Au Québec, en Abitibi-Témiscamingue, on a un organisme qui n'est pas financé par Santé et Bien-être Canada, mais qui reçoit 13 000$ du gouvernement du Québec depuis trois ans. Il lève des fonds, évidemment, puisqu'il a gardé la porte ouverte à des fonds. Il y a des bénévoles, mais ces gens ne peuvent faire un travail suffisamment important auprès de la population en matière de prévention, d'éducation, de soutien et de maintien des personnes qui vivent avec le VIH dans la région, pour que ces dernières ne soient pas obligées de venir s'établir à Montréal.

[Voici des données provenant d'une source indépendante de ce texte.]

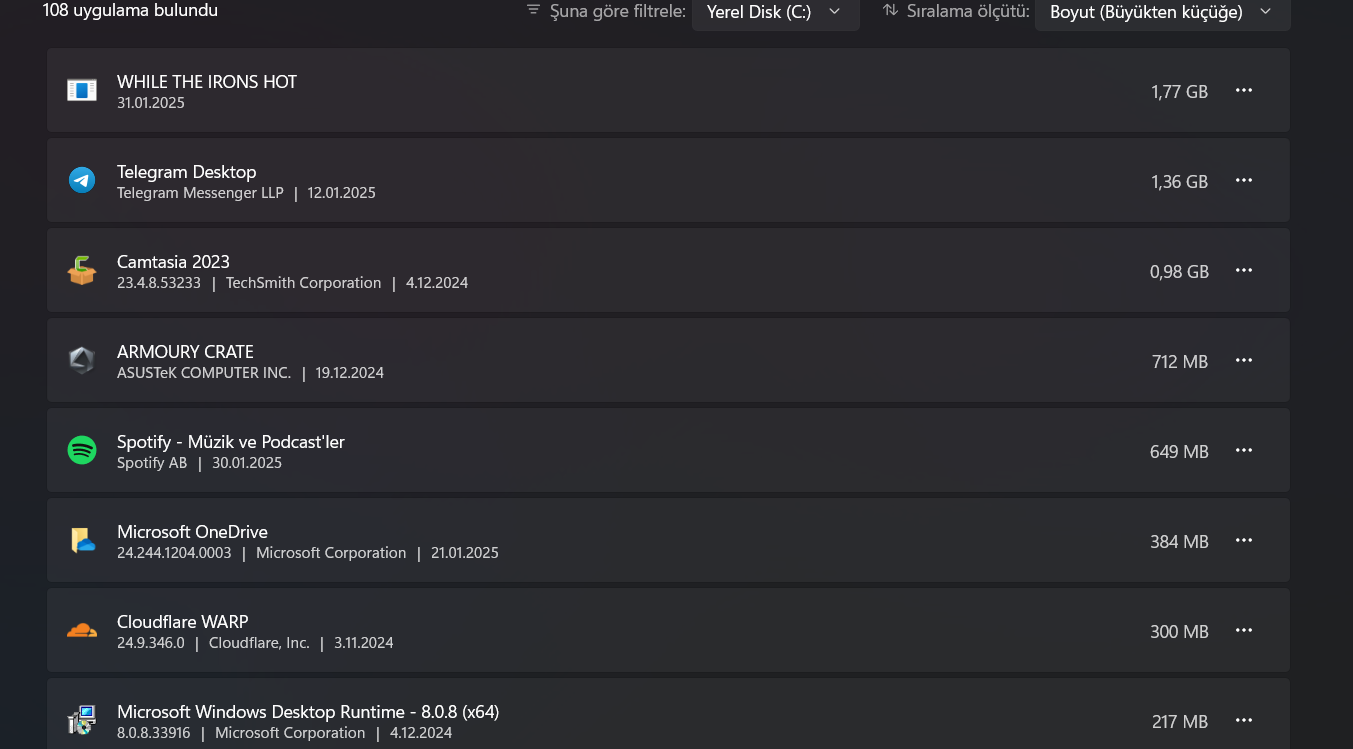Click the Cloudflare WARP app icon
The height and width of the screenshot is (749, 1353).
coord(82,631)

Souvent, les organismes communautaires permettent, tout doucement, des développements de réseaux qui peuvent accueillir ces gens-là. Quand on a 13 000$ de subvention par année, ça veut dire qu'on a un employé qui est là six mois par année. Six mois après, il est au chômage ou on trouve des gens qui travaillent au noir. Avec 13 000$, on paye le téléphone et une chambre qui sert de bureau. On tient ça à bout de bras, mais la qualité ne peut pas être là.
On parlait d'évaluation tantôt. Qu'est-ce que vous voulez qu'on aille évaluer?
[Traduction]
Mme Ur: Mais c'est précisément ce que je disais, puisqu'il y a 31 organismes, il doit y avoir des domaines où vos efforts ressemblent aux leurs, et j'imagine qu'il y aurait lieu d'améliorer les choses en éliminant des chevauchements afin de faire des économies pour que vos dollars puissent être alloués directement aux services offerts aux personnes séropositives ou atteintes du sida. S'il y avait moins d'organismes, vous pourriez être plus rentables.
[Français]
Mme Pinault: Aucun de ces groupes ne fait le même travail. Dans une région, on n'a jamais plus d'un groupe. Il y a un groupe à Québec, un groupe en Gaspésie, un groupe au Saguenay-Lac-Saint-Jean, un groupe en Estrie. Il n'y a jamais de double organisme. Ces organismes-là couvrent des territoires immenses.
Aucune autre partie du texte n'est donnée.